ほかにも、出産時には微弱陣痛や、前述の胎位異常が原因で帝王切開になる場合もあります。出産直後の出血の量が増えることも。さらに産後には、通常1ヵ月ほどで元の大きさに戻るはずの子宮の収縮が遅れ(子宮復古不全)、悪露(出産後、1ヵ月ほど続く出血)が多くなる傾向があります。

ただ、子宮筋腫があっても、たいていの場合、妊娠中期には筋腫がやわらかくなるといわれます。そのため、実際に胎児の発育や出産に支障を来すことは少ないと考えられています。

■流産の原因が子宮筋腫である場合も

子宮筋腫があると、わずかな刺激でも子宮が収縮しやすくなるため、早産や流産の危険が増します。また、子宮が硬くなるため、妊娠前期の流産のリスクも高まります。ほかにも、前述したように、妊娠前期には女性ホルモンの分泌量が増えることで筋腫が急成長します。
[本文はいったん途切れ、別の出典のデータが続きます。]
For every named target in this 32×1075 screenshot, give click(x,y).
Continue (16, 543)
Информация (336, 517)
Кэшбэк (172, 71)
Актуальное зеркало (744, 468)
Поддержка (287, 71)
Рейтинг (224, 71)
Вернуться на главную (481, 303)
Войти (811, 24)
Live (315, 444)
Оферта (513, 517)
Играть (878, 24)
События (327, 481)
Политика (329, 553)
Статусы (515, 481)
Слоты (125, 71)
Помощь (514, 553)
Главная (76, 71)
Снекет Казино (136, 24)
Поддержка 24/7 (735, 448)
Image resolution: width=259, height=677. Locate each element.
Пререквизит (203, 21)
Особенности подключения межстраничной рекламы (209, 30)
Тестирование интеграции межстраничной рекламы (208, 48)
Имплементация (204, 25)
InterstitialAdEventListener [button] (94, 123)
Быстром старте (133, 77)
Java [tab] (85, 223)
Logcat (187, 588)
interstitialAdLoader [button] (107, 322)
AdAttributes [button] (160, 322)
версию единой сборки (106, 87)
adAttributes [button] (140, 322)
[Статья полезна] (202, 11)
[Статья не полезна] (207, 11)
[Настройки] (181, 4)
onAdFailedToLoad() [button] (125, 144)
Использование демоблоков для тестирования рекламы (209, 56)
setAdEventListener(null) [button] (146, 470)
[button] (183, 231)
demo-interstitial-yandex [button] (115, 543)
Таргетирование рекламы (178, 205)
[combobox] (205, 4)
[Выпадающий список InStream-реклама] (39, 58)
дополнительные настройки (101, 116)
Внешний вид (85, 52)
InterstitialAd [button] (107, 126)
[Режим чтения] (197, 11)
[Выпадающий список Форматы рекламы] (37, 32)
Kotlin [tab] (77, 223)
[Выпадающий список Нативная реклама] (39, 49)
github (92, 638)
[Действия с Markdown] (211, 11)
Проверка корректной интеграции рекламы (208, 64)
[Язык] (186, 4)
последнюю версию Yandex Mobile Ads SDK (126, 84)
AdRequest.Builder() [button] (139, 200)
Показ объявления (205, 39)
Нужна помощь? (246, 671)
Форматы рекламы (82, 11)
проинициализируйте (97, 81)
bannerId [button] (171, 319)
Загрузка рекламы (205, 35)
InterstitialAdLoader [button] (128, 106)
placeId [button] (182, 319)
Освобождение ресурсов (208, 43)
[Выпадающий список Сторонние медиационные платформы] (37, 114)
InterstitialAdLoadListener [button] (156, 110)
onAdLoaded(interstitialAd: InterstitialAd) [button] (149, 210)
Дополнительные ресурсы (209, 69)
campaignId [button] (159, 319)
その結果、大きくなった筋腫が子宮内を圧迫することで、流産に至る場合もあります。くり返す流産のおよそ7%は、子宮筋腫が原因ではないかとも考えられています。

また、筋腫の大きさが3㎝以上になると、早産、子宮内胎児発育不全、前期破水、常位胎盤早期剥離が増加するという報告もあります。

 

このように、子宮筋腫があるかたの妊活・妊娠生活には、不妊、早産、流産を含め、さまざまなリスクが生じる可能性があります。ただその一方で、子宮筋腫があっても無事に妊娠し、出産を迎えたかたも数多くいます。過度に恐れる必要はありません。リスクがあるという点を十分理解したうえで、医師のアドバイスに従い、妊活・妊娠生活を送ってください。